Barcelona's mayor, Ada Colau, coinciding with Torrent in saying that the People's Party and Ciutadans have made "an agreement of shame" with Vox, a party she called "antidemocratic and against human rights."
"It backs sexist, homophobic, and racist ideas," she added. For her, the agreement "crosses a red line in democracy."
A spokesman for the pro-independence Esquerra party (ERC) in the Spanish parliament, Joan Tardà, warned that Catalonia always suffers when a right-wing party wins in Spain. "We always prefer progressive governments in Spain. Not only because that's what Spanish society deserves, but because it's also vital for Catalonia to be able to live freely," he said.
Socialists: right-wing parties want to "eliminate" devolved powers
The Socialists, who will be ousted from a four-decade rule in Andalusia, also rejected the agreement.
"We do not include in our negotiations everything outside the Constitutional framework, while the People's Party negotiates with Vox the suppression of Article 8 in the constitution when they say they want to eliminate the devolved powers for regions," said the public administrations Spanish minister, Meritxell Batet, who is Catalan.
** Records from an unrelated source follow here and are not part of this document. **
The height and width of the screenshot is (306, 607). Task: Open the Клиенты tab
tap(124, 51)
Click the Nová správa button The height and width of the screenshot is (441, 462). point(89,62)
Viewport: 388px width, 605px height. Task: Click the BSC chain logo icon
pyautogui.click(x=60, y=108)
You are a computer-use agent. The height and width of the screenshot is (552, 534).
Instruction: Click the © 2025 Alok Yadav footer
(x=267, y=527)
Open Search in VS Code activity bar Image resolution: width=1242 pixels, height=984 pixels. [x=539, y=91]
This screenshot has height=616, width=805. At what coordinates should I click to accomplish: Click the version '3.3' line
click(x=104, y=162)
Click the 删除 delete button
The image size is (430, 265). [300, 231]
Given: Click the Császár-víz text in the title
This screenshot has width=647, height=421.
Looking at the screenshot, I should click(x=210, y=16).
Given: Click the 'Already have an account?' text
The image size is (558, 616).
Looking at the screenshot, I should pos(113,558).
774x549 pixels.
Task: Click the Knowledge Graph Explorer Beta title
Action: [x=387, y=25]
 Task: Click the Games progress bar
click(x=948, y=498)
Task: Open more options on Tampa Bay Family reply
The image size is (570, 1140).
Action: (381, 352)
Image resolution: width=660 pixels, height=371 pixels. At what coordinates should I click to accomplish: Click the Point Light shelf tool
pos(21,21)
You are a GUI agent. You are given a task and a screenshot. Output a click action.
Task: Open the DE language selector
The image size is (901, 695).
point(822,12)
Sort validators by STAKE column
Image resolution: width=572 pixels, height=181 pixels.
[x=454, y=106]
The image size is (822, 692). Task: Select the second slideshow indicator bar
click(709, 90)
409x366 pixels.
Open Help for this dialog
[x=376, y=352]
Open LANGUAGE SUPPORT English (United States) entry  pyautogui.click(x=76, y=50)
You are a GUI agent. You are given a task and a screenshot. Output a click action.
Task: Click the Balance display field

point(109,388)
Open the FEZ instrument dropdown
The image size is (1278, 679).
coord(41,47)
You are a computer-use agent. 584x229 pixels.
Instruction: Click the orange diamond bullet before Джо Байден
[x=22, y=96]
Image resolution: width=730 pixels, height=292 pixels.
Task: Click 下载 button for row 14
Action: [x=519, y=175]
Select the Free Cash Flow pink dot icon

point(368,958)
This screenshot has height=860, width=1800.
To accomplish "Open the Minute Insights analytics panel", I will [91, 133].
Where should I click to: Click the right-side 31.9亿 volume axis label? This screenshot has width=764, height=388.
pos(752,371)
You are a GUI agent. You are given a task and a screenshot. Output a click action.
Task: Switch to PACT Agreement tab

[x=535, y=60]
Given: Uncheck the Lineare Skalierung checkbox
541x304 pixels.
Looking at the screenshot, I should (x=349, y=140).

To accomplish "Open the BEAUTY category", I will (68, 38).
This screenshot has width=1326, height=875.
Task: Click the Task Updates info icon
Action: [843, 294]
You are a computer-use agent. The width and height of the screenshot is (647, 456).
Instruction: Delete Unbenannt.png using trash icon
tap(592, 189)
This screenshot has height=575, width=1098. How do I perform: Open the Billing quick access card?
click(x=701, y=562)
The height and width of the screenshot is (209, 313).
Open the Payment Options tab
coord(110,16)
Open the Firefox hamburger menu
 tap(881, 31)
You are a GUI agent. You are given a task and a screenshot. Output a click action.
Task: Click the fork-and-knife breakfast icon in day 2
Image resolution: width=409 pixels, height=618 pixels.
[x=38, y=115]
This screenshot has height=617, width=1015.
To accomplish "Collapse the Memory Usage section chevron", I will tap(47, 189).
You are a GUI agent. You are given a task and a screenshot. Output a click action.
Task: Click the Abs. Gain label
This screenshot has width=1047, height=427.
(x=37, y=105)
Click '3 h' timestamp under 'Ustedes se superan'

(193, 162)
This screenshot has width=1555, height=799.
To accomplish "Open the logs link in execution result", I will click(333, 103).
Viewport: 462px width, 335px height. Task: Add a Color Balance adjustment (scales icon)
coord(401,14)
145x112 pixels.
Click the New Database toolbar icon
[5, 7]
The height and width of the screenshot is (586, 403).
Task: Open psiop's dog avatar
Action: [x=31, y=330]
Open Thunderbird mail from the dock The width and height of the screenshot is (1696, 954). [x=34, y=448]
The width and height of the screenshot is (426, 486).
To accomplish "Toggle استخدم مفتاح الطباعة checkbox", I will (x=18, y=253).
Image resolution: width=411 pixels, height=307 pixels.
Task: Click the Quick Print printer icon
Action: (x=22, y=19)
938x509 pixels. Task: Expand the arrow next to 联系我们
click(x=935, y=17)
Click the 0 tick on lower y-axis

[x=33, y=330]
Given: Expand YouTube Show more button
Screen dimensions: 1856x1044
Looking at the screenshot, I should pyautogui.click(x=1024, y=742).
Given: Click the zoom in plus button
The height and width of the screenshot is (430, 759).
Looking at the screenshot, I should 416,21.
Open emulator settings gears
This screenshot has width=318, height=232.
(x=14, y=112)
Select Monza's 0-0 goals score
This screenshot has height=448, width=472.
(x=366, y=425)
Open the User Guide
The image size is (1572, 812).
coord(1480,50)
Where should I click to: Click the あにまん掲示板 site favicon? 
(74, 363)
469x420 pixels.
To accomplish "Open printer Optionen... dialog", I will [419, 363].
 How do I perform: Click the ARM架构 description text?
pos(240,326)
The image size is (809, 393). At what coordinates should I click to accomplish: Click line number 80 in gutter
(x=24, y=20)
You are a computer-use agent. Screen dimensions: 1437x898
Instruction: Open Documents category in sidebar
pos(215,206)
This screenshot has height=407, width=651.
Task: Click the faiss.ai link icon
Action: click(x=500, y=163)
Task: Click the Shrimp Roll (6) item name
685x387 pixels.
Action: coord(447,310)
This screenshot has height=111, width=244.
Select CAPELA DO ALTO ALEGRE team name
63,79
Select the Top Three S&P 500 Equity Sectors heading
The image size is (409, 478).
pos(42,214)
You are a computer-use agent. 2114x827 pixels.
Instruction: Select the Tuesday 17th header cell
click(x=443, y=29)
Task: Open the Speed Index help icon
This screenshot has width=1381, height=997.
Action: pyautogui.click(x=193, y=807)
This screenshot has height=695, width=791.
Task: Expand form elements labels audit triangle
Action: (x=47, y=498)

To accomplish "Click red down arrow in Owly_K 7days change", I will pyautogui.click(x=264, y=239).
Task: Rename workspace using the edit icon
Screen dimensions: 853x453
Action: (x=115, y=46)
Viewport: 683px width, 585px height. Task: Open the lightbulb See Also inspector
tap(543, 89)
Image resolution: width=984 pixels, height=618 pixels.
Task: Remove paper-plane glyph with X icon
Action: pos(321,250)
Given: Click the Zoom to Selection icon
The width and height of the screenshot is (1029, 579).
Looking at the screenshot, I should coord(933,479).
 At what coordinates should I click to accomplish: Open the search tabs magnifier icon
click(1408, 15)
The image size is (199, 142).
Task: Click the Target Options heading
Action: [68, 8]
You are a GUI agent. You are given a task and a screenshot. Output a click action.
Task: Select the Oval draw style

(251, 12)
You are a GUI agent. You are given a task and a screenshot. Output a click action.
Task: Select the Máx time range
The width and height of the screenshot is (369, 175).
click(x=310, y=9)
Ciutadans: PP "only" partner
Yet the leader of Ciutadans in Catalonia, Inés Arrimadas, said on Thursday that they are not partners with Vox. "In Andalusia we only have one partner, and its name is the People's Party, although some would like for the reality to be another," she said.
Arrimadas added that both Cs and PP have "enough power to govern," despite not having the majority. Vox will vote 'Yes' to the new cabinet, but will not join it.
Juanma Moreno, the PP leader in Andalusia who will become president of the region thanks to the agreement, insisted on Thursday that it is "responsible, realistic and sensible," and that it opens the doors to the "great aim," which is "the change" of government.